Stored data:
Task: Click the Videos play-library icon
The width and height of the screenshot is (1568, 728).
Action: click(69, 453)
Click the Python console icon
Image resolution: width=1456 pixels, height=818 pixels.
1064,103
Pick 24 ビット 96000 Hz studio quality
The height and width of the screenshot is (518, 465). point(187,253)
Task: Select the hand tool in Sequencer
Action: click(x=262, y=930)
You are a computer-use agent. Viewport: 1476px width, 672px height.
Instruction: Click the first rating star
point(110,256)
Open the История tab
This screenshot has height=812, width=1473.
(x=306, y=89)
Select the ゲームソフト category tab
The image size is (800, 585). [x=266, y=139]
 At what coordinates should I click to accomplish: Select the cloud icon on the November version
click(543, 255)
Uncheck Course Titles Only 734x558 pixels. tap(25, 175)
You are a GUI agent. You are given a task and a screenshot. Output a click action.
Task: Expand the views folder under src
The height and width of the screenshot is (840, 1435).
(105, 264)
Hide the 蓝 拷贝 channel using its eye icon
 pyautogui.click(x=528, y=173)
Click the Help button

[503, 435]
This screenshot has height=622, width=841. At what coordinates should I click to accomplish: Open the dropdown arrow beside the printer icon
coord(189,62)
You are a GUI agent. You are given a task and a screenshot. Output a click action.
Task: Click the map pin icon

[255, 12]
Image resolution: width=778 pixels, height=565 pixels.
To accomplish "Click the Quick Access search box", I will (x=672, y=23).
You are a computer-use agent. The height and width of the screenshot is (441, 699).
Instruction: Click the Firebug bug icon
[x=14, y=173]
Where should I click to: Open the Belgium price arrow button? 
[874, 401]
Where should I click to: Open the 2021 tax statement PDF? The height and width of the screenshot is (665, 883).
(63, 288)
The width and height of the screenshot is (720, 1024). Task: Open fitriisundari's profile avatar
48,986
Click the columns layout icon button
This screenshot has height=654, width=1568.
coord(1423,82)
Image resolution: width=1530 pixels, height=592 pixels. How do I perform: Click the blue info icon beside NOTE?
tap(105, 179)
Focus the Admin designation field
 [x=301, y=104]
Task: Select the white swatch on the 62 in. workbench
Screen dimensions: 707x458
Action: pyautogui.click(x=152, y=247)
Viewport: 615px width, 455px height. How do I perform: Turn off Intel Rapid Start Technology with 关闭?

__Directions for this task__.
Word for word, copy out the entries.

__Task output__.
Task: Click the Videos play-library icon
The width and height of the screenshot is (1568, 728).
Action: click(69, 453)
Click the Python console icon
Image resolution: width=1456 pixels, height=818 pixels.
1064,103
Pick 24 ビット 96000 Hz studio quality
The height and width of the screenshot is (518, 465). point(187,253)
Task: Select the hand tool in Sequencer
Action: click(x=262, y=930)
You are a computer-use agent. Viewport: 1476px width, 672px height.
Instruction: Click the first rating star
point(110,256)
Open the История tab
This screenshot has height=812, width=1473.
(x=306, y=89)
Select the ゲームソフト category tab
The image size is (800, 585). [x=266, y=139]
 At what coordinates should I click to accomplish: Select the cloud icon on the November version
click(543, 255)
Uncheck Course Titles Only 734x558 pixels. tap(25, 175)
You are a GUI agent. You are given a task and a screenshot. Output a click action.
Task: Expand the views folder under src
The height and width of the screenshot is (840, 1435).
(105, 264)
Hide the 蓝 拷贝 channel using its eye icon
 pyautogui.click(x=528, y=173)
Click the Help button

[503, 435]
This screenshot has height=622, width=841. At what coordinates should I click to accomplish: Open the dropdown arrow beside the printer icon
coord(189,62)
You are a GUI agent. You are given a task and a screenshot. Output a click action.
Task: Click the map pin icon

[255, 12]
Image resolution: width=778 pixels, height=565 pixels.
To accomplish "Click the Quick Access search box", I will (x=672, y=23).
You are a computer-use agent. The height and width of the screenshot is (441, 699).
Instruction: Click the Firebug bug icon
[x=14, y=173]
Where should I click to: Open the Belgium price arrow button? 
[874, 401]
Where should I click to: Open the 2021 tax statement PDF? The height and width of the screenshot is (665, 883).
(63, 288)
The width and height of the screenshot is (720, 1024). Task: Open fitriisundari's profile avatar
48,986
Click the columns layout icon button
This screenshot has height=654, width=1568.
coord(1423,82)
Image resolution: width=1530 pixels, height=592 pixels. How do I perform: Click the blue info icon beside NOTE?
tap(105, 179)
Focus the Admin designation field
 [x=301, y=104]
Task: Select the white swatch on the 62 in. workbench
Screen dimensions: 707x458
Action: pyautogui.click(x=152, y=247)
Viewport: 615px width, 455px height. How do I perform: Turn off Intel Rapid Start Technology with 关闭?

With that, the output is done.